She meandered back to her spot and sat back down, resuming her focus on her phone.

I looked at my watch. “Do we need to set a cap on how long we watch her, so we’re not late checking out of the inn? ”

Ricky broke his stare away from the woman to give me an appalled look. “You would set a time cap on solving a murder?”

“Are we sure that’s what we’re doing here?”

“We won’t know if we don’t try,” he pointed out, then tensed up again. “Look! She’s getting up. And she’s taking her tray, so she must actually be leaving this time. Be ready to follow her when I say go.”

Our eyes followed her as she deposited her dishes in a bin at the bussing station and threw away her trash, then Ricky squeezed my arm and we both jumped up and tried to be both nonchalant and quick, keeping our distance as we followed her out of the hall toward the front of the visitor center.

Straining to keep eyes on her as we pushed through the crowds thronging the various food stalls, I said to Ricky, “This would be easier if any of us was tall.”

“Did you really call me short? I am average height, sir, thank you very much, and I can still see her,” he huffed.
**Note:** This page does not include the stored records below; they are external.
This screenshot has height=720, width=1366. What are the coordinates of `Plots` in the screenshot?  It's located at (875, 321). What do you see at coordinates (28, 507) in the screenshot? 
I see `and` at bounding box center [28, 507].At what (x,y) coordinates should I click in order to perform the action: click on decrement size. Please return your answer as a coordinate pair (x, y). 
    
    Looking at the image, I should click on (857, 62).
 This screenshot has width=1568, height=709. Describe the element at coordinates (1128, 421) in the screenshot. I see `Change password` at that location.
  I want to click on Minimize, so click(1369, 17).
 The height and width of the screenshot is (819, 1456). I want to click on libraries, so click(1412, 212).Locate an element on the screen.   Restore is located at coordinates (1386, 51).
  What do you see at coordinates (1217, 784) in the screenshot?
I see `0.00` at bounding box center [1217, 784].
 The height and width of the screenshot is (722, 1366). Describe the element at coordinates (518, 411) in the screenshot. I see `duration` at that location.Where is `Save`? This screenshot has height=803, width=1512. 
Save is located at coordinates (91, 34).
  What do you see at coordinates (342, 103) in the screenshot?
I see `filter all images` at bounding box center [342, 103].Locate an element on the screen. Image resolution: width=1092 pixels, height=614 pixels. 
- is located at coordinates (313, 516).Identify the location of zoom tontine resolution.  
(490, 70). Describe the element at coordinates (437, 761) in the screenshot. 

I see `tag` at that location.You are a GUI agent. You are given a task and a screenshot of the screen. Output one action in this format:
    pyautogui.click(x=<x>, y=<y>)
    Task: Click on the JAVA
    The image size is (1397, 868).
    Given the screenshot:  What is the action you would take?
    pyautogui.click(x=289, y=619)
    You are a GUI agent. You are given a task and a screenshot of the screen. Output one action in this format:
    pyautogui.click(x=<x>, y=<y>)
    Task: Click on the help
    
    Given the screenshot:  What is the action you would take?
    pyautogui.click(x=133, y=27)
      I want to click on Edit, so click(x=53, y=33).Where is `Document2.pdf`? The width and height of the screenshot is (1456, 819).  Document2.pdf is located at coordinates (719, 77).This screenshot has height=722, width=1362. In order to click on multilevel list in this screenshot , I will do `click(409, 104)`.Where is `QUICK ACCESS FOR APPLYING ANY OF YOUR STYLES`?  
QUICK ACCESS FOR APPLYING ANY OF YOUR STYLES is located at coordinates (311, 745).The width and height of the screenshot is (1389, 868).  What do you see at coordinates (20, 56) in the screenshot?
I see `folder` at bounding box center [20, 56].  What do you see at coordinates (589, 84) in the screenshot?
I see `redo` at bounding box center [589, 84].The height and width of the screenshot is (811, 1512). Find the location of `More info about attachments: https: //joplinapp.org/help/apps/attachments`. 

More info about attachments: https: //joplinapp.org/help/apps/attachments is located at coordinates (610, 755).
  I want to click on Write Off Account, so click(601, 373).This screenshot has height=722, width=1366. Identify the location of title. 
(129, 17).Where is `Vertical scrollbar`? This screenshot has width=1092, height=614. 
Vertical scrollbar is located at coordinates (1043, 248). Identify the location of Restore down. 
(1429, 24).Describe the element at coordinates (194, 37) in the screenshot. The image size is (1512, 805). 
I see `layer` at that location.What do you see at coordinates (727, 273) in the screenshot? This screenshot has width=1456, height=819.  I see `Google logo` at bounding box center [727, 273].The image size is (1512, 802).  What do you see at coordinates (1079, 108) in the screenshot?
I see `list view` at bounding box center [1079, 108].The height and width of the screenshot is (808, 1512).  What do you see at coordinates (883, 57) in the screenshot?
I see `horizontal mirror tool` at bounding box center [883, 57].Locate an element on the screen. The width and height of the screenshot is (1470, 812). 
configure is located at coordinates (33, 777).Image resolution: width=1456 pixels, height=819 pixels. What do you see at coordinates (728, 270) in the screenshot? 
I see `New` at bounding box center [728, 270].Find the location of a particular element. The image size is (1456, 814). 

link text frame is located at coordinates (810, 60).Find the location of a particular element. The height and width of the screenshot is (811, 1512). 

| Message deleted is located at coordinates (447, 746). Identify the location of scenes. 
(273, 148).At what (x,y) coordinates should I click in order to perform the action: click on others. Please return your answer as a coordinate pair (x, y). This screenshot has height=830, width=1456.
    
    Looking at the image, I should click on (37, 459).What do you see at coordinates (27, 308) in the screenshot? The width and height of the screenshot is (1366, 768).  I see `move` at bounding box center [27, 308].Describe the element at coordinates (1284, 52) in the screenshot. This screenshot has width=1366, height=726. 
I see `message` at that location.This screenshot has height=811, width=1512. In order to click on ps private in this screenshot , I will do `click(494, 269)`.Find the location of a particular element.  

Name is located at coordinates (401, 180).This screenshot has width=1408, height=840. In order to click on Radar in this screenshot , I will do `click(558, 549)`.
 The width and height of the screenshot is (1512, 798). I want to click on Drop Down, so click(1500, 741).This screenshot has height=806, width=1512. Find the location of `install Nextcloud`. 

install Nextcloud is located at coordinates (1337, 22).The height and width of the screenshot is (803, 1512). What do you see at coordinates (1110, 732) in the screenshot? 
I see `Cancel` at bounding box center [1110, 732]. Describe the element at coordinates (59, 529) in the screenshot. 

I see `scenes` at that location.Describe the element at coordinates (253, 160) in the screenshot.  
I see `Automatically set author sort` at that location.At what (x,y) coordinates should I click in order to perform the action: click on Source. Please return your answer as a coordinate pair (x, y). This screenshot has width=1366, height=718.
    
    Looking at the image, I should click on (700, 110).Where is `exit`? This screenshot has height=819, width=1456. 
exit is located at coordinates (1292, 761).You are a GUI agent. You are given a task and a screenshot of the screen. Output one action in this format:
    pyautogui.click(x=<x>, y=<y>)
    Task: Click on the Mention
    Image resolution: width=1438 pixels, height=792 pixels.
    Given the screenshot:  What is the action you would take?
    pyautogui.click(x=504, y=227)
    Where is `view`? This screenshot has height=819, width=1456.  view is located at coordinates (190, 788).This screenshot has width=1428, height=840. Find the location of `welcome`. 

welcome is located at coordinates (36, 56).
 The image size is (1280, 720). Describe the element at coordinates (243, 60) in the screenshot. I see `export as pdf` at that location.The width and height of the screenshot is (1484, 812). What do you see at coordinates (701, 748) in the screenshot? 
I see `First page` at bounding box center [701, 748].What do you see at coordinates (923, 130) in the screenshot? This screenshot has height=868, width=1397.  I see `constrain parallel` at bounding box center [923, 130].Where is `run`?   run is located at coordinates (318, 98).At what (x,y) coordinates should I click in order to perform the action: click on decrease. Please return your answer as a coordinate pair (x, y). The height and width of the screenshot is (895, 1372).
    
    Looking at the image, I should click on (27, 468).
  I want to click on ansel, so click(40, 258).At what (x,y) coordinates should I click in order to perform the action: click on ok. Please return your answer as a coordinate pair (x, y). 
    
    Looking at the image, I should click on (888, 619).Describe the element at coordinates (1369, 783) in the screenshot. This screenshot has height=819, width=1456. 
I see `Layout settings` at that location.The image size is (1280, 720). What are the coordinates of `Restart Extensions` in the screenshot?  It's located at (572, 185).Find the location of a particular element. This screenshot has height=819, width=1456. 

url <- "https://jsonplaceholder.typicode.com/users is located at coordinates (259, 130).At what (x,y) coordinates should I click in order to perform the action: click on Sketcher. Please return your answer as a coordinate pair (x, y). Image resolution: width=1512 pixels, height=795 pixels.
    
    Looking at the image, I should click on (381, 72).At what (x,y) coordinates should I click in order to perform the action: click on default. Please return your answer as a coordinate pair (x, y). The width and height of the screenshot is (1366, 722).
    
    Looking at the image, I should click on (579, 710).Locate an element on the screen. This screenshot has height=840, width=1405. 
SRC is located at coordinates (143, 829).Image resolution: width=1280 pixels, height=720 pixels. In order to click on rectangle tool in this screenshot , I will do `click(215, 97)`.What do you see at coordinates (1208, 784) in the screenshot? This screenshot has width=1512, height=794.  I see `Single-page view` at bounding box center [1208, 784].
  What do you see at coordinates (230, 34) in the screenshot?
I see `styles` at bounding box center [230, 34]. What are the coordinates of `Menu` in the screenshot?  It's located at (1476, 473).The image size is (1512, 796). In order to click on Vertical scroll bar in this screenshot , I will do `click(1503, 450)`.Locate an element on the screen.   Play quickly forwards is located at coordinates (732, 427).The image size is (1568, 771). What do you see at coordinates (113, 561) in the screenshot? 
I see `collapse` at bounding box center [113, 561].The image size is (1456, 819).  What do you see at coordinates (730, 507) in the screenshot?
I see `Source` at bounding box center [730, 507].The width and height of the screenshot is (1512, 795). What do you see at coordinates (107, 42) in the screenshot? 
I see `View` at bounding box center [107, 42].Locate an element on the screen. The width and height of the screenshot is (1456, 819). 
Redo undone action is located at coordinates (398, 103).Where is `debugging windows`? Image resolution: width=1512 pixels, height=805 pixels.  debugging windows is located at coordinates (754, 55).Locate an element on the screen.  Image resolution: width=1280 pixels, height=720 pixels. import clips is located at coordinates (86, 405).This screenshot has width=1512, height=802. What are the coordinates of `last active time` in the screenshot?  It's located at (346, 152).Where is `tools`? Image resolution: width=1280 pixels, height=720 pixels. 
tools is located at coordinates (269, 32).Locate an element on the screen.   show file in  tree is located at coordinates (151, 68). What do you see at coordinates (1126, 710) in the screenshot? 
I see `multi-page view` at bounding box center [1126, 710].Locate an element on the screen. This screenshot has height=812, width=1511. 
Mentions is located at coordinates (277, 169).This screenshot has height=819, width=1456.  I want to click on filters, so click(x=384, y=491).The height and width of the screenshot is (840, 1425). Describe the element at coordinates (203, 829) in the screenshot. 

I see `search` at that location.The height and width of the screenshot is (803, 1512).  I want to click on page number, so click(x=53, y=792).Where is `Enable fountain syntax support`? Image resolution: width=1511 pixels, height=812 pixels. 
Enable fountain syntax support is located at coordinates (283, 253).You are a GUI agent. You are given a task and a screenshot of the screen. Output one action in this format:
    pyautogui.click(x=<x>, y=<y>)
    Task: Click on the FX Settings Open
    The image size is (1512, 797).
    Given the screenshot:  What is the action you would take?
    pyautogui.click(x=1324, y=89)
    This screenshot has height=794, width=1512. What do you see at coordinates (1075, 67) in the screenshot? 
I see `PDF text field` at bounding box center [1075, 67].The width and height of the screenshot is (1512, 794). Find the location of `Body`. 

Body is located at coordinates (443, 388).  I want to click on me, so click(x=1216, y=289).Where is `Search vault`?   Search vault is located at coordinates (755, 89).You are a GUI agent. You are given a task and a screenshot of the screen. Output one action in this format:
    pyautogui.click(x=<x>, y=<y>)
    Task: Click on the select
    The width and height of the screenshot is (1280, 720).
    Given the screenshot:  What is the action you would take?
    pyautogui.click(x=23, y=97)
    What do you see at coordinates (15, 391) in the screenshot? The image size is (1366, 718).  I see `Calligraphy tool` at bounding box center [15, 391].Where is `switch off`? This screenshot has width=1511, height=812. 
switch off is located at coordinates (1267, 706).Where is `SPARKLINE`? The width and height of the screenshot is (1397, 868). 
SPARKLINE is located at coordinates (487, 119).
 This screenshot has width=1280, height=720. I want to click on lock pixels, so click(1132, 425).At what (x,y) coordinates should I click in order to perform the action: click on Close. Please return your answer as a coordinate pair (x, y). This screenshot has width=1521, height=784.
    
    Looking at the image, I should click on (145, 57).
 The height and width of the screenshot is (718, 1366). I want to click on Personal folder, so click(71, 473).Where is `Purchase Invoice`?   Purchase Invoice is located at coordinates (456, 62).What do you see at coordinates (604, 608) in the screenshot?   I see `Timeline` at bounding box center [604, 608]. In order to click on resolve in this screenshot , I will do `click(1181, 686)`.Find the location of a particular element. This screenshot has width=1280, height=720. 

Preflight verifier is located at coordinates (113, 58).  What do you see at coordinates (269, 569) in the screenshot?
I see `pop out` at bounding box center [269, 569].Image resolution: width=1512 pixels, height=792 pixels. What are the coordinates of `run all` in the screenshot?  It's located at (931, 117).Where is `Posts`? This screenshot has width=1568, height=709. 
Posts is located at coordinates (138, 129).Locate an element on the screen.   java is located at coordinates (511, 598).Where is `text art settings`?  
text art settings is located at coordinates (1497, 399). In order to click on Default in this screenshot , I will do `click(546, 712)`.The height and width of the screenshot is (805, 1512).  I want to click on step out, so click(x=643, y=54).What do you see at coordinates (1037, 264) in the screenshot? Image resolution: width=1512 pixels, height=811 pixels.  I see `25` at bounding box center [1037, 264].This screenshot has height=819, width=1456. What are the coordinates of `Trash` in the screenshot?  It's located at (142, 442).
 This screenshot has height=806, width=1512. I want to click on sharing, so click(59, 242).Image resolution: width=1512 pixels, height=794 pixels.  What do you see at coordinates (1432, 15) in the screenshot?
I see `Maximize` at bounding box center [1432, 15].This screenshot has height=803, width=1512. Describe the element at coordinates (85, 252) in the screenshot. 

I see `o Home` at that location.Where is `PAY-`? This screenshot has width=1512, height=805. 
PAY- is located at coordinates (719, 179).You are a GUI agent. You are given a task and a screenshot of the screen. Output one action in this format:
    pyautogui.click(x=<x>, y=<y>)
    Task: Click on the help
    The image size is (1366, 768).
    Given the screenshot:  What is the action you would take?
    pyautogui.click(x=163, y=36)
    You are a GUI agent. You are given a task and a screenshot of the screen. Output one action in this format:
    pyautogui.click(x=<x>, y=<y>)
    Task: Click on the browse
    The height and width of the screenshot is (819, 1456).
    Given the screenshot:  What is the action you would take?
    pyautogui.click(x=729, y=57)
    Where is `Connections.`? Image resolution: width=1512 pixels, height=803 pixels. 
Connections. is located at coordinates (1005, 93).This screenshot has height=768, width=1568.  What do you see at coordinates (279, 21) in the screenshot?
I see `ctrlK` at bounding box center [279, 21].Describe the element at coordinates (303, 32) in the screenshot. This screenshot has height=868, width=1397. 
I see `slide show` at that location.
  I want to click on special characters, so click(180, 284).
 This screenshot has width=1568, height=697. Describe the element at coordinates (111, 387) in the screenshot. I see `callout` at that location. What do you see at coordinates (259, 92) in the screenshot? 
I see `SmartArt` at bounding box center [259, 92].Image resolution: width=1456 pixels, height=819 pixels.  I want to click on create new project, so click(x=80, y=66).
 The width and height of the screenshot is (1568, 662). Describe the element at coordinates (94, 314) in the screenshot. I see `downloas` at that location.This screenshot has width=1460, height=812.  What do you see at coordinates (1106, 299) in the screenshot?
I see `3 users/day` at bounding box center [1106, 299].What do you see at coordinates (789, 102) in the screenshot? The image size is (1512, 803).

A second later, a family of six, the parents and the three oldest teen kids all over six feet tall, all wearing matching blue T-shirts and all carrying massive ice cream cones, pushed their way in front of Ricky and me, and I saw him briefly shoot up onto his toes, his head bobbing, as we both lost sight of our target.

Average height had nothing on this family, but as soon as they passed, he grabbed my wrist and pulled me full speed ahead as he homed back in on the brown-haired woman.

As it happened, we didn’t have far to go anyway. She crossed the lobby, making a beeline for the gift shop.

“Act natural,” Ricky hissed as we entered the shop. “Look around at stuff, maybe buy something. I’ll keep eyes on her.”

“I did want some of those cheese curds,” I said, eyeing the refrigerated cases that lined one wall.

I found the curds quickly and got in line, casually looking around to see the woman picking up stuffed cows from a rack and smiling at them as Ricky thumbed through T-shirts on a nearby display while glowering in her direction.

She seemed to be moving aimlessly through the store, in no particular hurry, which was good news for me. After I finished checking out, I handed my bag to Ricky, saying, “I have to use the bathroom. Think we have time?”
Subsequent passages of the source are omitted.